Loss of SOC in Wilms tumor cells. A, SOCE was measured in Fura-2-loaded WT10, WT11, and HEK293 cells after ER Ca²⁺ depletion via the addition of the SERCA inhibitor thapsigargin (Tg; 2 μm) in nominally Ca²⁺-free medium. Extracellular Ca²⁺ concentration was increased from 0 to 1 mm either before or after store depletion where indicated to differentiate between store-independent (before thapsigargin) and store-dependent (after thapsigargin) Ca²⁺ entry. Shaded areas indicate S.E. B, protein extracted from WT10, WT11, and HEK293 cells was analyzed by Western blotting for STIM1 expression. actin was used as a loading control.

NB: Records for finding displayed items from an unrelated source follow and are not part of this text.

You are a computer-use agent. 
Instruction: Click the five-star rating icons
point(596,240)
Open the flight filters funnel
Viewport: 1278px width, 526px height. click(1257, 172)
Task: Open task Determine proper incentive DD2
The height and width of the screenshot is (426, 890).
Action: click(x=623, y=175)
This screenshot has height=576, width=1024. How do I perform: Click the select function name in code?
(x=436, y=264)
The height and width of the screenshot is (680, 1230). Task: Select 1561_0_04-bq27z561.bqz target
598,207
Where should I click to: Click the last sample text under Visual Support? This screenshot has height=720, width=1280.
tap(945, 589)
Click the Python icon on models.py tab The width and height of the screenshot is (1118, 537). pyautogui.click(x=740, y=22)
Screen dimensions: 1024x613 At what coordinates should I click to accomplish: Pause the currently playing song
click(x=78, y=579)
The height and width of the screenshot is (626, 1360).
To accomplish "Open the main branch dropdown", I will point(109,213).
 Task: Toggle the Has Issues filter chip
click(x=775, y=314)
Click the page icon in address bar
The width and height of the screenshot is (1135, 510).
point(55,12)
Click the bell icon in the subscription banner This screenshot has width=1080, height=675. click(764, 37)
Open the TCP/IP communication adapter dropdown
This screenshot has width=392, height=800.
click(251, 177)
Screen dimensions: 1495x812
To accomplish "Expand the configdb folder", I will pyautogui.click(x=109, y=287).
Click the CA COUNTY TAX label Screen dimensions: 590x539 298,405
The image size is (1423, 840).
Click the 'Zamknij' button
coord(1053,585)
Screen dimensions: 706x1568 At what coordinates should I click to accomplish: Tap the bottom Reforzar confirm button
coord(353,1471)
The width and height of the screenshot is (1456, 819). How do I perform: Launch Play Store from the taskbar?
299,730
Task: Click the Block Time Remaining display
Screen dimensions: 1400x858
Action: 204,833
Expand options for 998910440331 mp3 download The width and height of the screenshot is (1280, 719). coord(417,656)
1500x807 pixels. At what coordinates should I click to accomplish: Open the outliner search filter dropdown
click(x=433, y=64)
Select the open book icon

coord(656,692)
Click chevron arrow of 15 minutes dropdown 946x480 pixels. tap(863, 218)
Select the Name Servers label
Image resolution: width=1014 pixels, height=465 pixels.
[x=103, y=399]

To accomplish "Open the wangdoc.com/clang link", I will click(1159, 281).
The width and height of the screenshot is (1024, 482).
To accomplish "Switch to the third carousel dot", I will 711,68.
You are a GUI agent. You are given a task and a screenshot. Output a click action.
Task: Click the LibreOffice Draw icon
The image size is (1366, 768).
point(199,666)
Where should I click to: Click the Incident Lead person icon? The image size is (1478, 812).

C, RNA extracted from WT10, WT11, and HEK293 cells was analyzed by quantitative PCR for expression of TATA-binding protein (TBP), STIM1, WT1, and EGR1. mRNA expression levels are shown as %TBP. *, significant differences from expression levels in HEK293 cells as determined by analysis of variance with Tukey's post-hoc test (p < 0.05). All experiments were completed a minimum of three times.

FIGURE 2.

Control of STIM1 expression by WT1 and EGR1. A, representative traces of Ca²⁺ responses in Fura-2-loaded HEK293 cells after overexpression of WT1A or knockdown of EGR1. Shaded areas indicate S.E. B, quantitation of the change in cytosolic Ca²⁺ concentration after store depletion from three experiments performed as depicted in A. C, STIM1 expression levels in HEK293 cells transfected with either WT1A- or EGR1-targeted siRNA as determined by quantitative PCR. D, Western blot analysis of STIM1, ORAI1, and actin expression in HEK293 cells transfected with WT1A or EGR1 siRNA. KD, knockdown. E, Western blot analysis of STIM1, ORAI1, and actin expression in G401 cells transfected with WT1A or EGR1 siRNA. F, Western blot analysis of STIM1, EGR1, and actin expression in pheochromocytoma 12 or human kidney 2 cells after incubation in either full or 10% growth medium for 48 h. *, significant differences from the control (p < 0.05) as determined by one-way analysis of variance with Tukey's post-hoc test.

FIGURE 3.

Analysis of STIM1 expression in Egr1 knock-out mouse tissues. A, DNA was extracted from C57Bl/6 mouse tails, amplified by PCR, and analyzed by PAGE. B and C, protein was extracted from Egr1^+/+, Egr1^+/−, and Egr1^−/− tissues exhibiting EGR1-dependent STIM1 expression (B; kidney, spleen, liver, and brain) and those exhibiting EGR1-independent STIM1 expression (C; pancreas, thymus, and skeletal muscle). STIM1 expression was determined by Western blot analysis, whereas actin expression was determined as a loading control. WT, wild type; Het, heterozygous; KO, knock-out; Sk., skeletal.

FIGURE 4.

WT1 and EGR1 bind to the genomic region adjacent to the STIM1 transcriptional start site. A, analysis of the DNA sequence of 11p15.5 in the region surrounding the STIM1 transcriptional start site revealed four putative WT1/EGR1 REs (underlined). B, binding of WT1 and EGR1 to the four putative response elements was determined by ChIP of genomic DNA extracted from either HEK293 or G401 cells. Protein-DNA complexes were immunoprecipitated with anti-EGR1 or anti-WT1 antibodies or anti-rabbit IgG. DNA was amplified by PCR using the primers depicted in boldface in A. No template was used as a negative control for each PCR. Each experiment was completed a minimum of three times.

FIGURE 5.

Model for control of STIM1 expression by WT1 and EGR1. Putative EGR1 response elements are depicted relative to the start site for transcription of STIM1 mRNA (marked by the blue arrow). Inhibition of EGR1 binding at RE1 is marked with an arrow.